7 thoughts on “Setting the Record Straight on PWC Property Taxes

  1. One thing I’m curious about is if levies and fees are figured into the math here. We have the gypsy moth and fire and rescue fees, I know my hometown in Minnesota has a storm water runoff fee, I’m sure other localities have their versions of the same things. Those are a great way to keep the actual ‘property’ tax rate lower….but we pay just the same.

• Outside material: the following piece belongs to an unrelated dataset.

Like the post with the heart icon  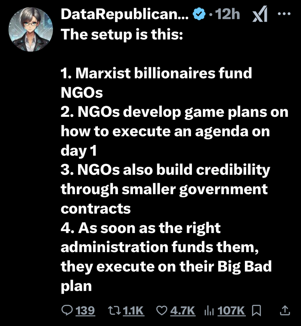pos(162,310)
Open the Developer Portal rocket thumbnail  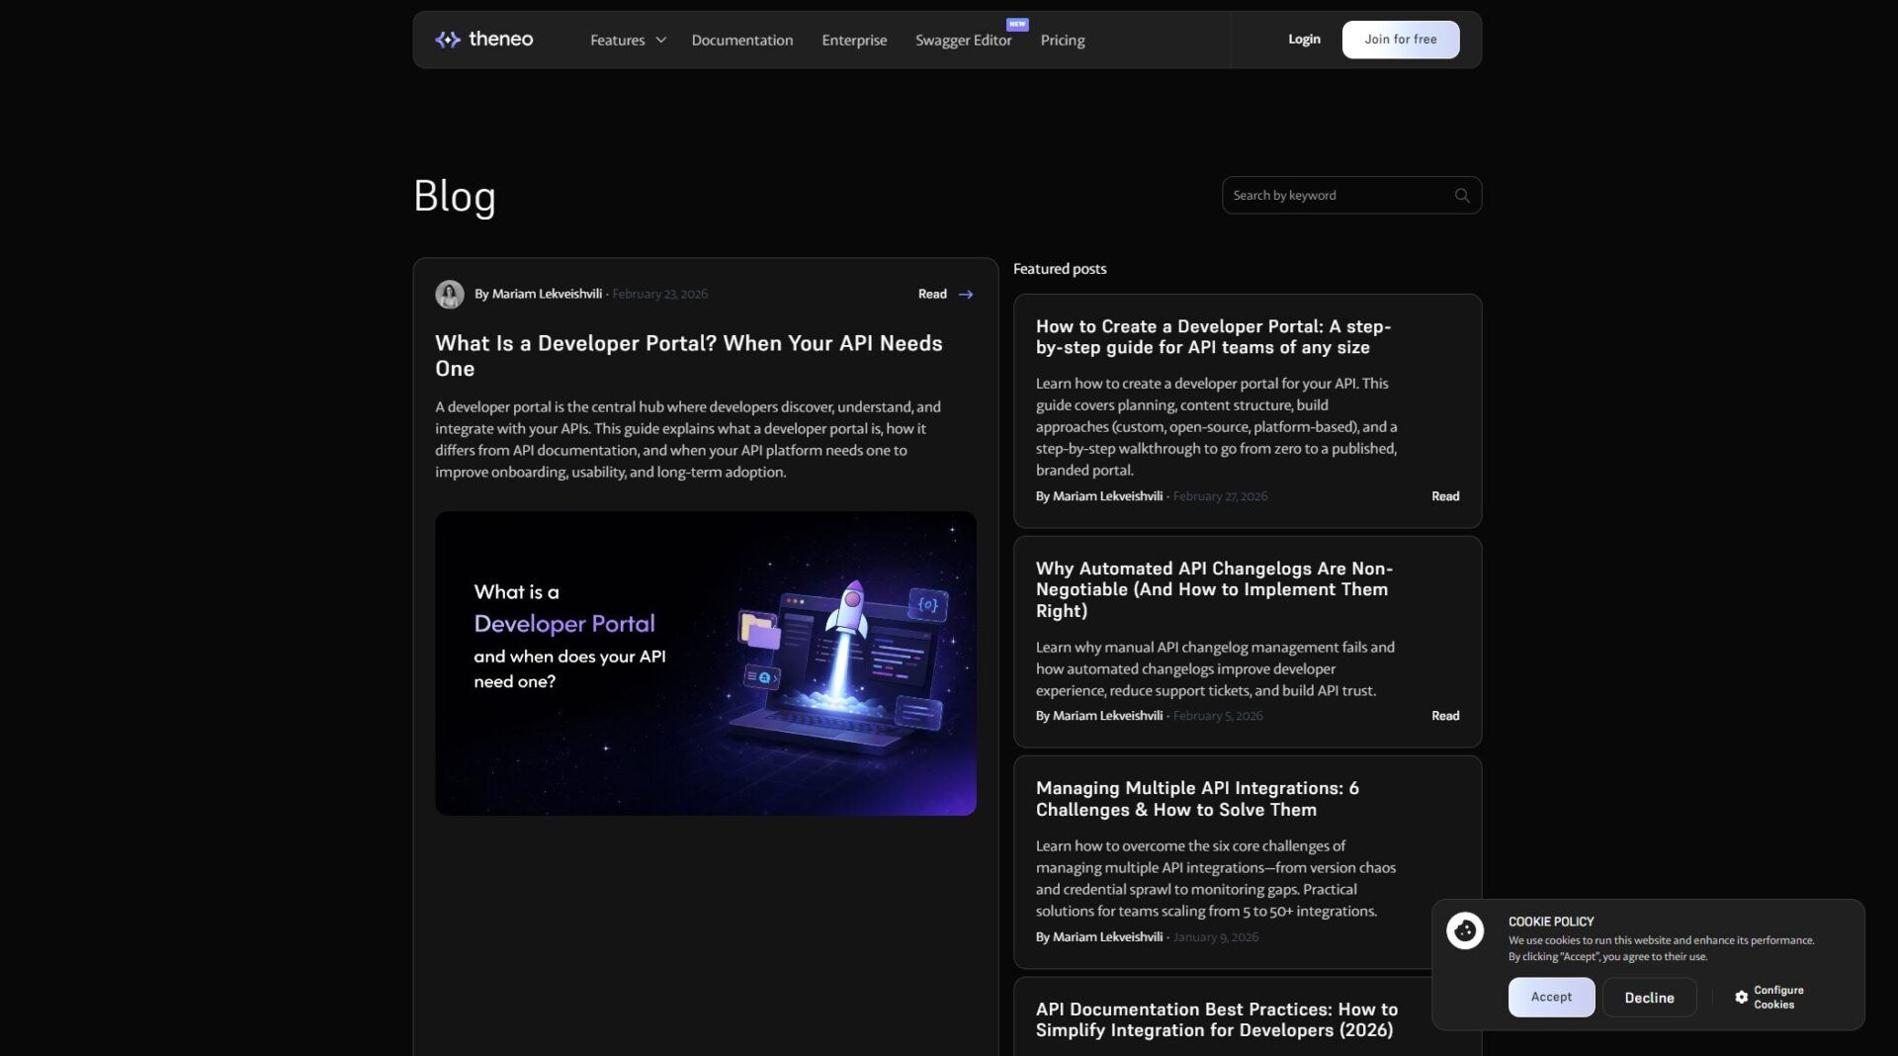[705, 663]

  2. I noted that towards the end of this post where PWC has the habit of separating those fees out while other counties include them in the standard property tax rate. As a result, the PWC rate is skewed lower than it actually is by roughly 7 cents per $100. I may try running those numbers myself so we can see what the real rate is in comparison to the others.

    1. Just found it.

      ​Fire and Rescue Levies (Countywide, except for the Town of Quantico) ​$ 0.0727
      ​Gypsy Moth Levy (Countywide) ​$ 0.0025

  3. The reason that PWC breaks out the various fees is that, with a regular tax, they have to share it with the schools. If it is called a fee, then they consider that not to be a tax, and they don’t have to share it with schools. In addition, we can’t write it off on our taxes because fees aren’t considered the same way as taxes are.

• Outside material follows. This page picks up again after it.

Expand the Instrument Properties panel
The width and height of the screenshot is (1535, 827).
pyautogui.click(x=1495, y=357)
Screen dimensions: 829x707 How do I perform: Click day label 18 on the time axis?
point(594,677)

    1. You’ve hit the nail right on the head, Jan. I’ve been working on a tax reform / simplification for our county’s taxes that would address those precise problems.

  4. But Corey Stewart says the Era of Austerity must end and Supervisors must get more “comfortable” with spending again.

    The elected GOP leadership in PWC is a joke. And that dude wanted to be Lt. Governor.

    Fairfax has a lower tax burden than PWC. I never tire of that stat because it illustrates it perfectly – Fairfax has been under Democratic control since 1995. Just what is the point of PWC’s Republicans?

  5. I disagree with your premise that the “percent of home value” is the best measure. I think it is the worst measure. I say that because home values have no direct relationship to how much money one makes in a year, or how much money the county has to spend to support a house.

    The reason Fairfax looks “good” in this regard is that their home values are highly inflated because people want to live closer to the city. So if you took my house in Prince William, and transported it to Fairfax, I would have exactly the same house, it would take exactly the same support, but I’d pay a LOT more in taxes, while my “percent of home value” paid in taxes would actually be LOWER.

    Would i be better off because that percentage was lower, or would I be worse off because my taxes paid would be higher? I think the answer clearly is worse off.